EXTRAIT:
::::
Depuis quelques semaines, la presse professionnelle nous informe des décisions prises par certains chefs de service des hôpitaux publics. Ces derniers ont décidé de démissionner de leurs fonctions administratives. Cette prise de position est le symbole d’une exaspération de plus en plus grande de ces professeurs (les praticiens hospitaliers sont logés à la même enseigne) qui n’admettent plus de devenir la valeur ajustée d’une administration de plus en plus dirigiste.
Petit historique : il y a plus de 30 ans, le chef de service impulsait une dynamique au sein des services qui favorisait l’émulation du personnel, et de cette manière était la source de la réputation du service. Les médecins hospitaliers étaient la cheville ouvrière des établissements, et ils étaient respectés tant au niveau des décisions qu’au niveau de leurs demandes pour améliorer les soins au sein de leurs services. Leurs demandes étaient la plupart du temps honorées car ils étaient craints par les directeurs des hôpitaux qui connaissaient leur engagement et leur niveau d’étude.
Actuellement les choses ont bien changé, et les médecins doivent obéir aux ordres de petits chefs administratifs (dont le nombre ne fait qu’augmenter) qui ne cessent d’imposer des règles et imposent la rédaction de textes et formulaires souvent inutiles.
Aussi, dès qu’un chef de service ou de pôle (une autre dénomination pour accentuer encore la main mise des énarques qui vivent dans un monde souvent virtuel) décide de changer tel ou tel appareillage, il doit en passer par diverses commissions qui valideront (dans un laps de temps parfois assez long) ou non cette décision.
De plus, les administratifs ne s’importunent pas dans le cadre de restructurations de changer les fonctions d’un service ou de déplacer les services ; j’ai pu observer cela lors de mes déplacements sur Paris.
Des chefs de service éreintés
Cette nouvelle pratique très critiquable et parfois basée sur des critères pas nécessairement économiques, permet de montrer le pouvoir de l’administration. C’est la raison qui a conduit certains médecins à prendre des décisions parfois dramatiques (suicide notamment), et d’autres à mettre leur service « en veilleuse » par dépit.
::::
DONNÉES FOURNIES:
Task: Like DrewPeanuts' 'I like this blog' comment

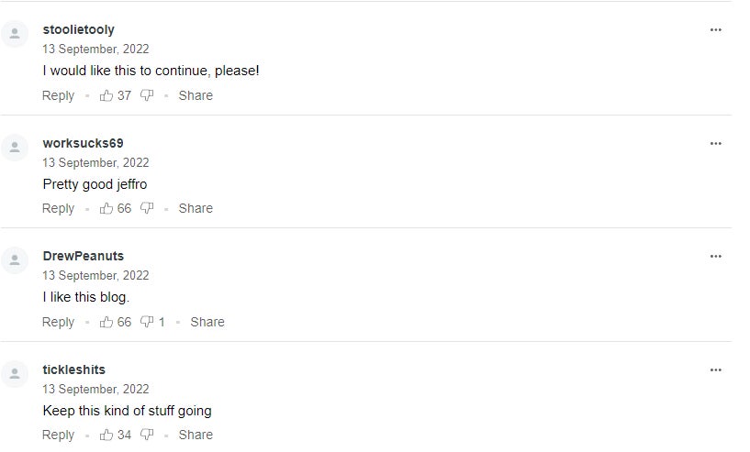Action: click(x=106, y=322)
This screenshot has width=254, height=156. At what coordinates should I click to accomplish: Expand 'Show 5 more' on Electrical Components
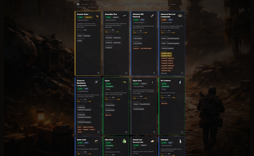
::::
QUESTIONS SUR L'EXTRAIT:
1. D'après l'extrait, qu'ont décidé certains chefs de service des hôpitaux publics ?
2. Renvoyez sans la modifier la partie de l'extrait qui va de « Aussi, dès qu’un » à « déplacements sur Paris. ».

RÉPONSES OBTENUES:
1. Ils ont décidé de démissionner de leurs fonctions administratives.

2.
Aussi, dès qu’un chef de service ou de pôle (une autre dénomination pour accentuer encore la main mise des énarques qui vivent dans un monde souvent virtuel) décide de changer tel ou tel appareillage, il doit en passer par diverses commissions qui valideront (dans un laps de temps parfois assez long) ou non cette décision.
De plus, les administratifs ne s’importunent pas dans le cadre de restructurations de changer les fonctions d’un service ou de déplacer les services ; j’ai pu observer cela lors de mes déplacements sur Paris.